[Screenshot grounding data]
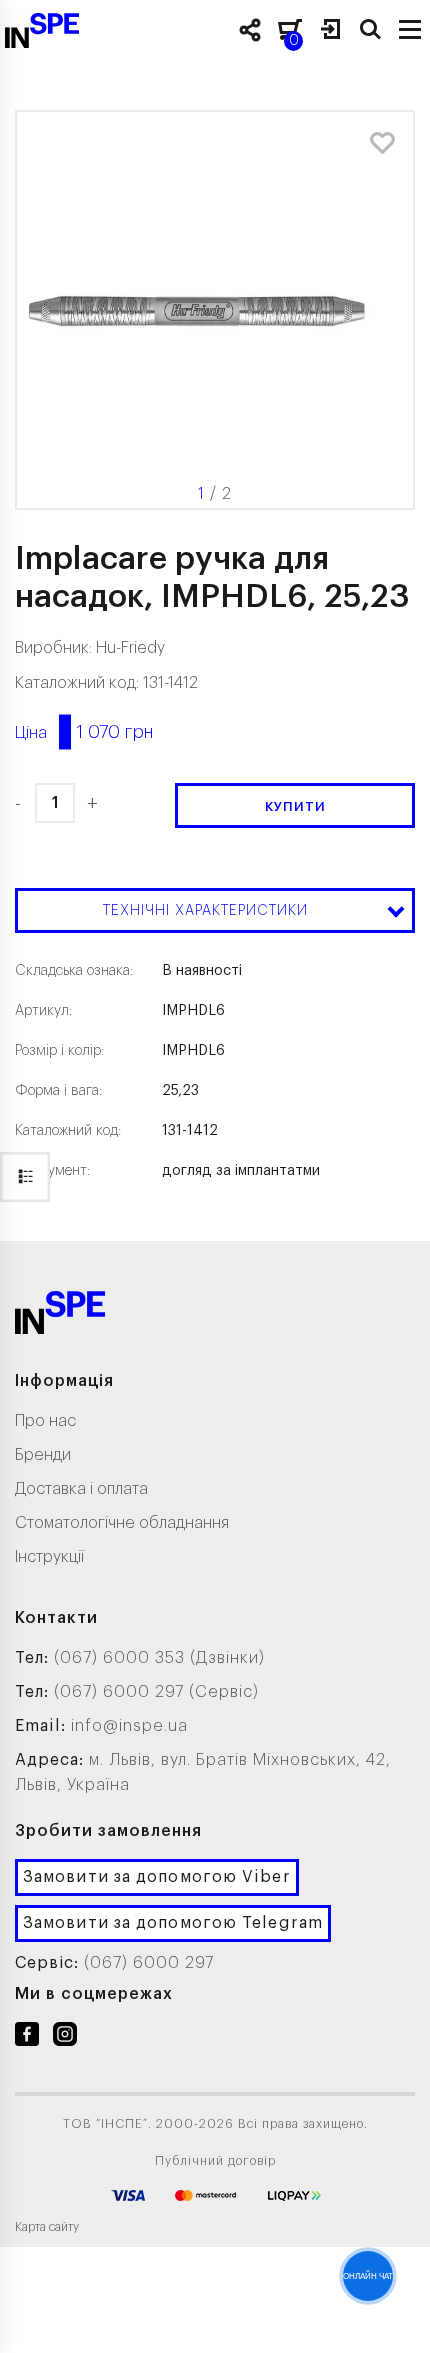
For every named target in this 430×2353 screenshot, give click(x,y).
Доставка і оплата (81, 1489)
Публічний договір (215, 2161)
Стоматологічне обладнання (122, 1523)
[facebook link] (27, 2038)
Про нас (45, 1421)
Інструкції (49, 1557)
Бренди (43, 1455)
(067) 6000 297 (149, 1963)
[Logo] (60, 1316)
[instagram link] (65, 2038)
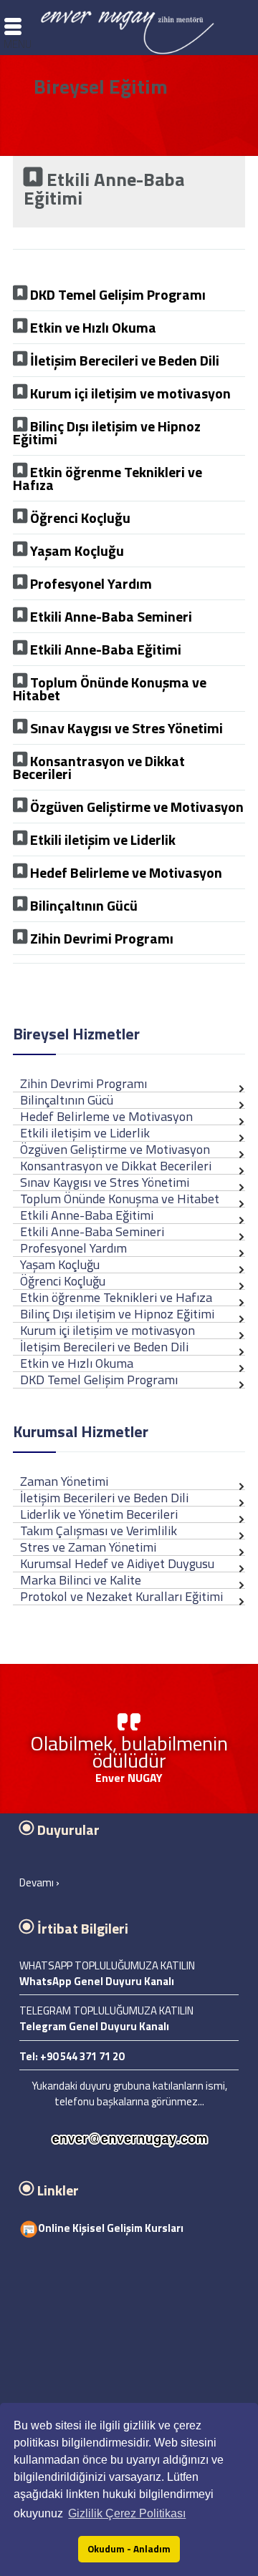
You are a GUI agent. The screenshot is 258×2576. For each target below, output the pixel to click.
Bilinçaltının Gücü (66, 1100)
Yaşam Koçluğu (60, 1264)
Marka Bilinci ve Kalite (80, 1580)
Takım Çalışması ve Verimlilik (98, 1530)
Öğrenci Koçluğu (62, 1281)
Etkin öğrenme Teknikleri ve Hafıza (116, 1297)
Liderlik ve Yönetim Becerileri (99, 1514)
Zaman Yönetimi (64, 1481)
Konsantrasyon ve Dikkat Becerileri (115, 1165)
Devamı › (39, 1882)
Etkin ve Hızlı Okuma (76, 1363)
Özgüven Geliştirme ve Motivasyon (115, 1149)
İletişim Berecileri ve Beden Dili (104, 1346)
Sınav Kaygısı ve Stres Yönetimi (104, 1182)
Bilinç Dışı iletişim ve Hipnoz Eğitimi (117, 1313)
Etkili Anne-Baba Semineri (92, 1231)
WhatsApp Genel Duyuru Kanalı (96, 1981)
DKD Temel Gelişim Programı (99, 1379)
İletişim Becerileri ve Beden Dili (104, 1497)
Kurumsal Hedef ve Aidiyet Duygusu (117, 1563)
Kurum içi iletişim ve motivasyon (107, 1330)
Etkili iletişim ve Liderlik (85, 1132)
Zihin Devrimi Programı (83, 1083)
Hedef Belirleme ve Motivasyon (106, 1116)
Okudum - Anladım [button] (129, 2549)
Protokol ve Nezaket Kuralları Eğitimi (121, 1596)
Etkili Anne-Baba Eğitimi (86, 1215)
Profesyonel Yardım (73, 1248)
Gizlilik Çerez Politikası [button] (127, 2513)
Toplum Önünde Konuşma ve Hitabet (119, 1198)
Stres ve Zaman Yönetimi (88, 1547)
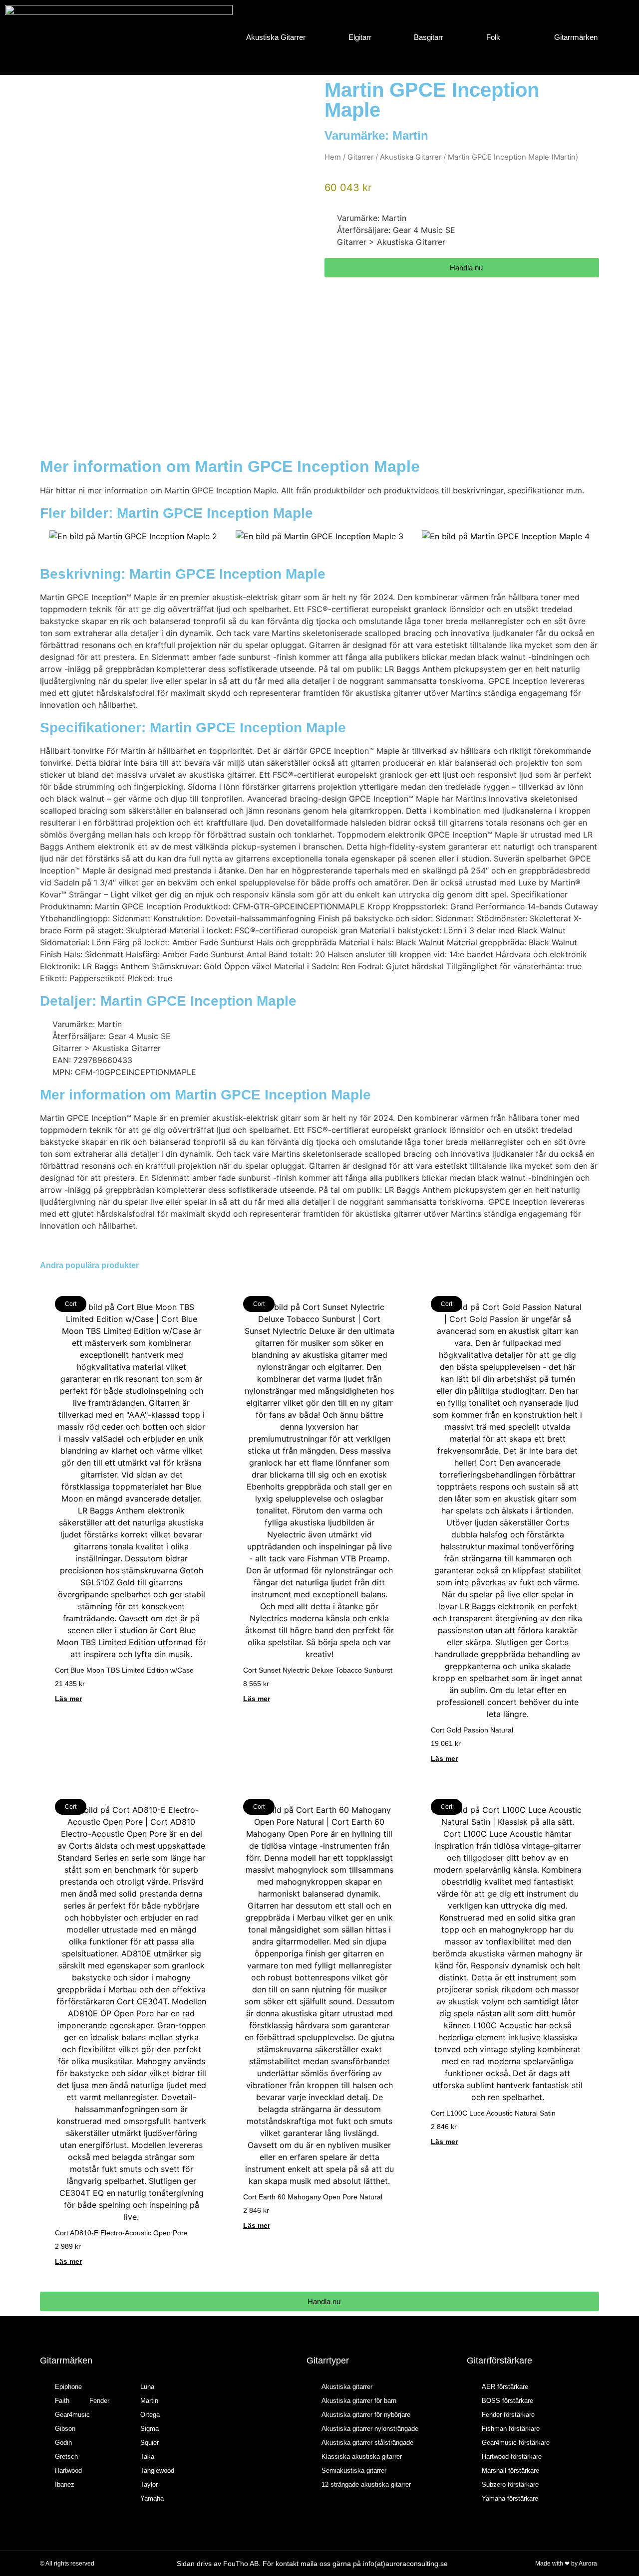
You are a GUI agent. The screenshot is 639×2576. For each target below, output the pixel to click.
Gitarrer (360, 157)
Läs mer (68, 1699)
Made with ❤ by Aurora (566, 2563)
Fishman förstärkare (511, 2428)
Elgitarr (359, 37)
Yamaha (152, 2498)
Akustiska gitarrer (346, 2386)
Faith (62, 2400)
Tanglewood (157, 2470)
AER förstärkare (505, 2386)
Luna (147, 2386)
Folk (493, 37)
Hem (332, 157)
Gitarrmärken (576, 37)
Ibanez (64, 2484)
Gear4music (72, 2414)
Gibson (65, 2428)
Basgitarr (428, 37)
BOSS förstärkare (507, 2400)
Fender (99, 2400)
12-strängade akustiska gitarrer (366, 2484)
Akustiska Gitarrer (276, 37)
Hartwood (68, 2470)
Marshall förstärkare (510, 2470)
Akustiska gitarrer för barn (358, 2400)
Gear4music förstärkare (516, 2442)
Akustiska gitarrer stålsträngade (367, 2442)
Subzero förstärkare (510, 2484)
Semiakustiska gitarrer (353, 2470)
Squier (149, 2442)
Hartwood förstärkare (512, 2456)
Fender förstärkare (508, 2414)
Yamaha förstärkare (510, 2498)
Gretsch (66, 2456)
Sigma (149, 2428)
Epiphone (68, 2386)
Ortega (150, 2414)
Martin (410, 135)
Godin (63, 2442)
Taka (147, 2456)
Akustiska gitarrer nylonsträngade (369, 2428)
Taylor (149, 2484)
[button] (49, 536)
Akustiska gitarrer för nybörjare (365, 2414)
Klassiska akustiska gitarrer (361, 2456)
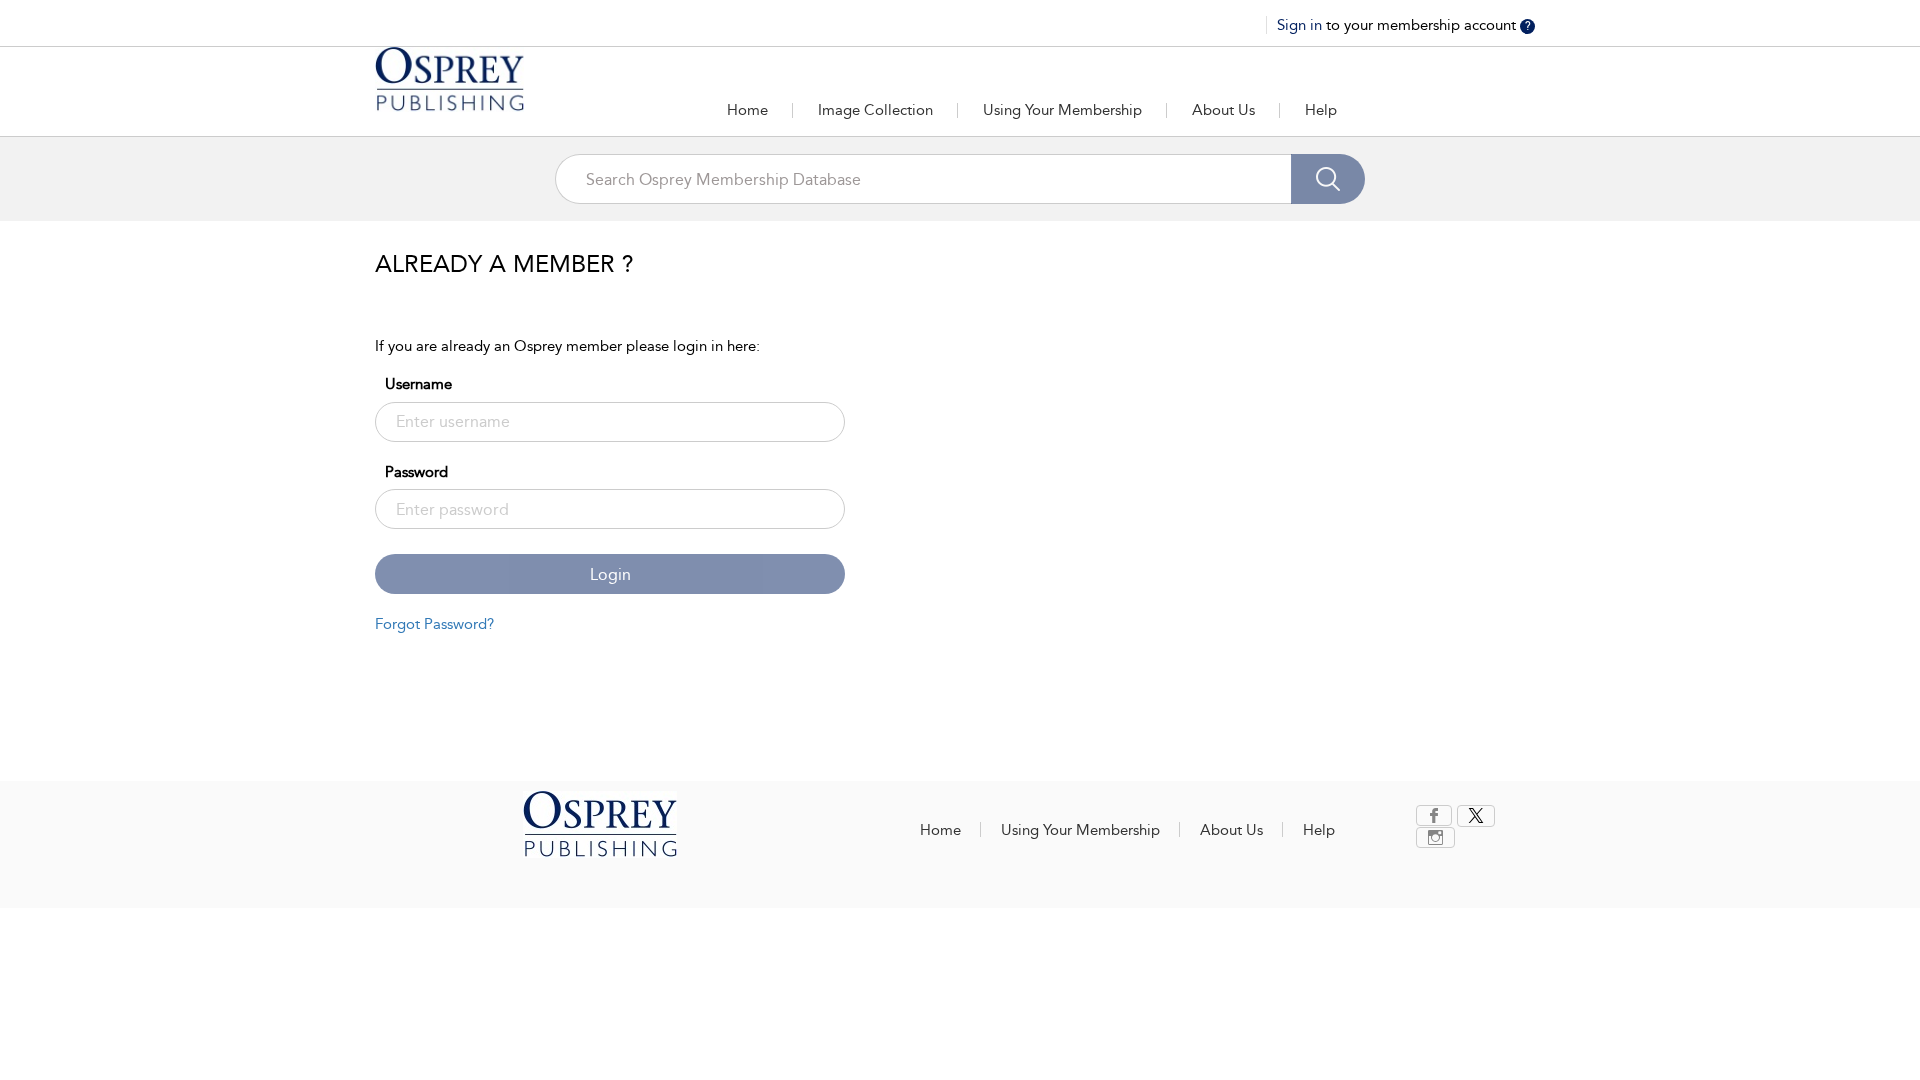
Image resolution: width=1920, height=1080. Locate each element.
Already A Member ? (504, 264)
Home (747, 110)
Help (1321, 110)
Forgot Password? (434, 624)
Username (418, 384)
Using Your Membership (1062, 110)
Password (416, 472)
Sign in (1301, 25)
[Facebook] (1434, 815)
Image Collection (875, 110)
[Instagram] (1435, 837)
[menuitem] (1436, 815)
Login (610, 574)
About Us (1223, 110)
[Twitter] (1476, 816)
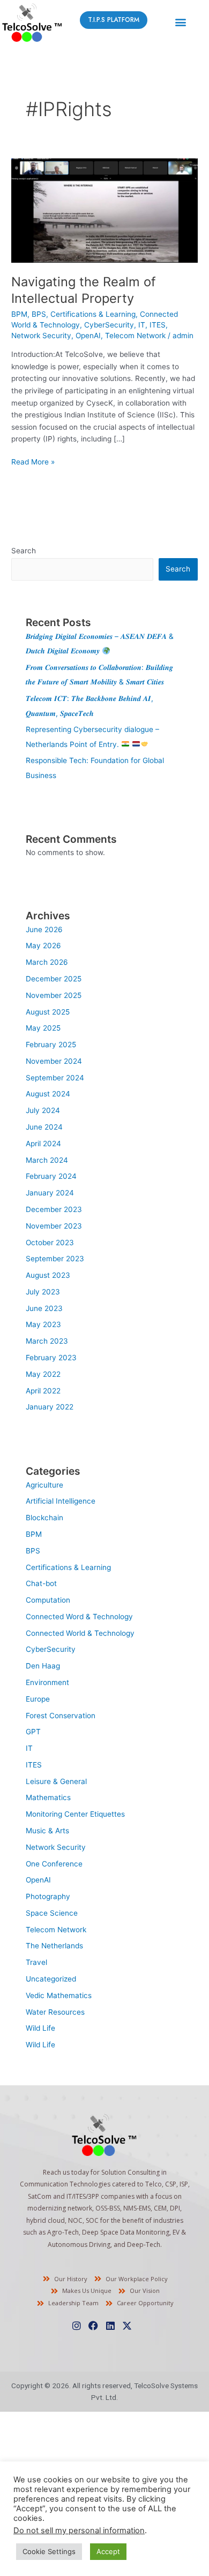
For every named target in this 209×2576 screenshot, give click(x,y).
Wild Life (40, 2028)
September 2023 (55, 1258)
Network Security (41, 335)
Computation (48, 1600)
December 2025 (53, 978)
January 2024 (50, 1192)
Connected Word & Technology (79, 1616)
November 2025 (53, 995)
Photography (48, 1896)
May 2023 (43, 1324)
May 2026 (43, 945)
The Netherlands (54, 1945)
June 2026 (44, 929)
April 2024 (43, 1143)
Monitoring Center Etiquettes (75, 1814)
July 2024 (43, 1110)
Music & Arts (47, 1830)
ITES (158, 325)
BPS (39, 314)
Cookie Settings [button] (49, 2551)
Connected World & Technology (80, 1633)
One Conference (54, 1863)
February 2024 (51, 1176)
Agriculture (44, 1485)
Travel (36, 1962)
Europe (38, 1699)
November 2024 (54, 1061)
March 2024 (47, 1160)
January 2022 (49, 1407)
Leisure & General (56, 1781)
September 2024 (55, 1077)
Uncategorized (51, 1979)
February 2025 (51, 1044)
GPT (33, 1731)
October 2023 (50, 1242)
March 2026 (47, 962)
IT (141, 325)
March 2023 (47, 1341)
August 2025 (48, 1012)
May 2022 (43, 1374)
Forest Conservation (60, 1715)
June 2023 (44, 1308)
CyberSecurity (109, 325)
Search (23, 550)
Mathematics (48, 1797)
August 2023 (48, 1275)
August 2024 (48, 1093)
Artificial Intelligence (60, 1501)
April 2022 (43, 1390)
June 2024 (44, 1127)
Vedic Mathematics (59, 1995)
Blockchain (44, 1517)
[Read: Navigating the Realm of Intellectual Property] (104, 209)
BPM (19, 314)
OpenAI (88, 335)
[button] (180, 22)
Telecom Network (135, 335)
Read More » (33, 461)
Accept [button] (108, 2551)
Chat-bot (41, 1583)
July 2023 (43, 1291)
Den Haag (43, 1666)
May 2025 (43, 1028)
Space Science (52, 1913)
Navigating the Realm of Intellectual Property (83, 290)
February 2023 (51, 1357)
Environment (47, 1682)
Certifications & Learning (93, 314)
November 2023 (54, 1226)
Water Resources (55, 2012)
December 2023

[Task goal] The response should contain only a verbatim copy of the lines from the line with "Navigating the Realm of Intellectual Property (83, 290)" to the final line of the records.

[Answer below]
Navigating the Realm of Intellectual Property (83, 290)
February 2023 (51, 1357)
Environment (47, 1682)
Certifications & Learning (93, 314)
November 2023 (54, 1226)
Water Resources (55, 2012)
December 2023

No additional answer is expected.